Una volta si faceva i segno V come vendetta o come vittoria. La pandemia cambia i linguaggi e adesso V sta per vaccini. O meglio, stava, perché avanza l'ora delle varianti. La settimana del caos di Astrazeneca si è appena conclusa con Draghi che ai media ha offerto il suo corpo per tranquillizzare gli italiani sulla seconda dose, dicendo pure quanti sono i suoi anticorpi. Ma attenzione, un'altra settimana di passione sta aprirsi. Nel momento in cui Speranza e i suoi tifosi del Cts dovrebbero cedere al caldo africano e ai dati oggettivi del Covid, arriva dall'Apocalisse la Variante, in questo caso indiana, detta anche Delta. Con le fake news virali che corrono veloci, è un attimo che ci ritroviamo a fare il bagno con la mascherina e a prolungare lo stato di emergenza otre ogni limite previsto dalla nostra Costituzione.

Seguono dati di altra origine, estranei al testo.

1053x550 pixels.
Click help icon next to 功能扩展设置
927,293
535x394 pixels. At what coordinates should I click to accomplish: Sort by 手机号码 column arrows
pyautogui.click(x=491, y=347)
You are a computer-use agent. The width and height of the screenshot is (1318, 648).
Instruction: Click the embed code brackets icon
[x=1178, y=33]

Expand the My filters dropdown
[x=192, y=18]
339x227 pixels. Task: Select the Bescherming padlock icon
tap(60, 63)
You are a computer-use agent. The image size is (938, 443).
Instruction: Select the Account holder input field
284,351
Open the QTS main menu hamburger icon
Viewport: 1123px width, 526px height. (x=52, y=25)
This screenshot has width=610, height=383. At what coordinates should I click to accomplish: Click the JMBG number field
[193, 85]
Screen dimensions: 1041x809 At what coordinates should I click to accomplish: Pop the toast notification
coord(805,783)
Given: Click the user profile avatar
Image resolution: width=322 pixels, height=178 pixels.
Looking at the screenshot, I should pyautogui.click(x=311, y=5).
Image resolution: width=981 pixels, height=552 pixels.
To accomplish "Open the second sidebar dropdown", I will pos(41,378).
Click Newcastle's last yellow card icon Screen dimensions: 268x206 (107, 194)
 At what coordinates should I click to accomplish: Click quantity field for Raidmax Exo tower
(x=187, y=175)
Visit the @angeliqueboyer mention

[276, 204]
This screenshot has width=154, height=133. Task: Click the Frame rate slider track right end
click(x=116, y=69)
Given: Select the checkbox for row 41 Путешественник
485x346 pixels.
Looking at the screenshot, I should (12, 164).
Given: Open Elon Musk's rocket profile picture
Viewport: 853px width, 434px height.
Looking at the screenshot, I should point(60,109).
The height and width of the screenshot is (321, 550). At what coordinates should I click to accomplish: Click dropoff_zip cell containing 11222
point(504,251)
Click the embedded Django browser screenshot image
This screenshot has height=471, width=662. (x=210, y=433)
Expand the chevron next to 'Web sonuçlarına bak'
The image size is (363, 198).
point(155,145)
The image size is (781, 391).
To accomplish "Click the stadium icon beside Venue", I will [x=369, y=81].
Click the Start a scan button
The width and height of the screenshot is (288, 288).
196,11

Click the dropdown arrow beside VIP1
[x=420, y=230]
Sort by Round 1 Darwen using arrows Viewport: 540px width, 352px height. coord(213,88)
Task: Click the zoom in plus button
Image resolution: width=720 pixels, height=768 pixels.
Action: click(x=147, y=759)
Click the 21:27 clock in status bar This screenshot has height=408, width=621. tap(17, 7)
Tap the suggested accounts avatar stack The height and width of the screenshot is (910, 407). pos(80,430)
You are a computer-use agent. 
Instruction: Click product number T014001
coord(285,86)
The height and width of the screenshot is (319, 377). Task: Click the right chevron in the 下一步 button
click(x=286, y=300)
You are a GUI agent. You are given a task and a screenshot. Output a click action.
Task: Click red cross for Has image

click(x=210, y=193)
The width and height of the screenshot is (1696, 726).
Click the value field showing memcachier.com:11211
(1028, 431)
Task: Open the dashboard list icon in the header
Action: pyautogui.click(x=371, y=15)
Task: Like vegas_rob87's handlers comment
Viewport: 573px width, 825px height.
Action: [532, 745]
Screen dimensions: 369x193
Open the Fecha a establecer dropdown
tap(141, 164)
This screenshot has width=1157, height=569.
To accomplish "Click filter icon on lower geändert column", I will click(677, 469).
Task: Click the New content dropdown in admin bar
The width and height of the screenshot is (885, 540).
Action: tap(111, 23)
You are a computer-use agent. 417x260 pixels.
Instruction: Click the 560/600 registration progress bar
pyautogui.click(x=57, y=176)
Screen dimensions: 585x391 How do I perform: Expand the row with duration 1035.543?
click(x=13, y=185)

Facciamo chiarezza: le istituzioni che fanno capo al Ministero della Salute hanno l'obbligo di circoscrivere e tracciare questo nuovo pericolo, senza spaventare nessuno con il riferimento malizioso all'ipotetico fallimento vaccinale inglese. Poi il suddetto ministero raccolga i dati reali della comunità scientifica e spieghi se i vaccini attuali a nostra disposizione ci proteggono da questa e da altre varianti in arrivo, e ci dicano quando dovremo fare il terzo richiamo, perché pare che l'immunità duri circa nove mesi. Insomma, per uscire dal tunnel dovremo avere un periodo di convivenza con il Covid ancora duro ma da affrontare con competenza e trasparenza. Ci ammaleremo, ma non dovremmo andare più in terapia intensiva o all'obitorio.
Se non fosse così, allora sarebbe una guerra batteriologica e l'apocalisse vera. Ma non diamo scuse a un ministro che deve far pace con il suo cognome e con la gente esasperata. E non sempre arriverà il Preside SuperMario a togliere le castagne dal fuoco.